What is being asked »
Please convert the records below into a JSON list of strings, with one string for each line and no blank lines. Leave the pictures out.

··· Information given

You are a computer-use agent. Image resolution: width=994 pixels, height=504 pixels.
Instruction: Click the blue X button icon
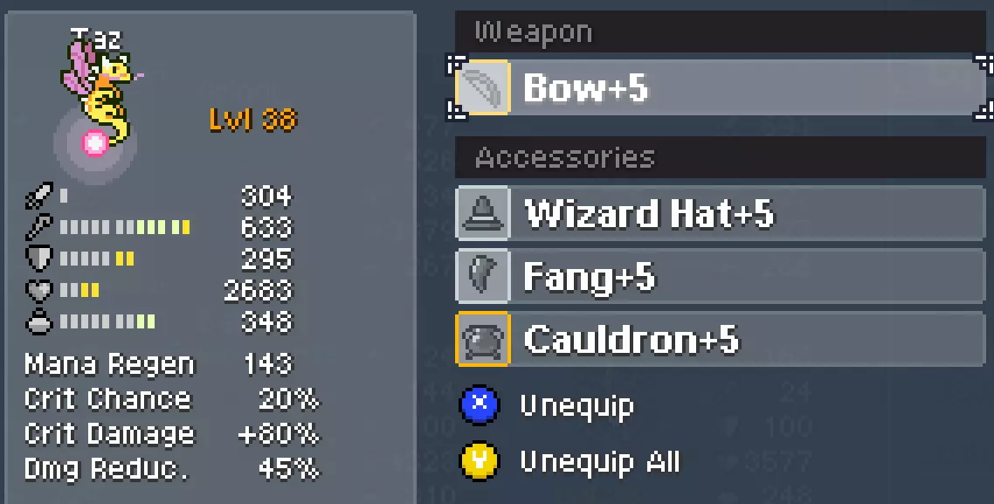(480, 405)
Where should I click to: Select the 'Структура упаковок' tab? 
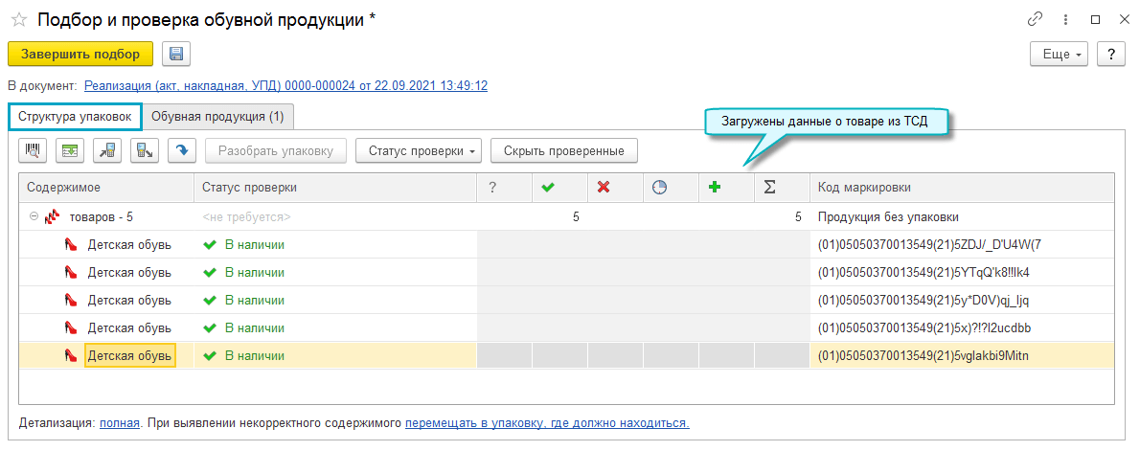(x=76, y=117)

······

The answer »
[
  "You are a computer-use agent. Image resolution: width=994 pixels, height=504 pixels.",
  "Instruction: Click the blue X button icon",
  "(480, 405)",
  "Where should I click to: Select the 'Структура упаковок' tab? ",
  "(x=76, y=117)"
]